Cthulhu's Librarian said:
			
		

> How exactly do you "lightly kill" something?




That's when I refrigerate you for a while before I dump you alive into boiling water.  For critters with a central nervous system, it'll make em' sort of sluggish.  You know the old saying, "Don't bite the hand that eats you!"


----------



## Rel (Aug 3, 2005)

reveal said:
			
		

> Rel, I will let this go. But just this one time. You know never to set me up like that on an Eric's grandma-friendly board!




So much for my sinister plot to get you banned.


----------



## reveal (Aug 3, 2005)

Rel said:
			
		

> So much for my sinister plot to get you banned.

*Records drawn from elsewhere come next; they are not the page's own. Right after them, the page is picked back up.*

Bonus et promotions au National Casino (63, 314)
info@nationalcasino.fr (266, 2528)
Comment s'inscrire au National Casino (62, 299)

I _thought_ I heard an evil laugh coming from that direction. I thought it was just my boss.


----------



## Desdichado (Aug 3, 2005)

Rel said:
			
		

> I'd like to think that The Universe is a bigger man than this...



He'd like to think so too!


----------



## reveal (Aug 3, 2005)

Joshua Dyal said:
			
		

> He'd like to think so too!




And thanks to Joshua for taking the heat for me.


----------



## Queen_Dopplepopolis (Aug 3, 2005)

Joshua Dyal said:
			
		

> He'd like to think so too!



 *smacks head*

Ugh!  Boys!


----------



## reveal (Aug 3, 2005)

Queen_Dopplepopolis said:
			
		

> *smacks head*
> 
> Ugh!  Boys!




We can't help it. Some of us are just born that way and some cultivated it over years of experience.


----------



## Desdichado (Aug 3, 2005)

Where is the "big" man himself, anyway?  I'd love to see his reaction to all of this...


----------



## Rodrigo Istalindir (Aug 3, 2005)

If God wanted us to eat fish, He wouldn't have put them under the water. 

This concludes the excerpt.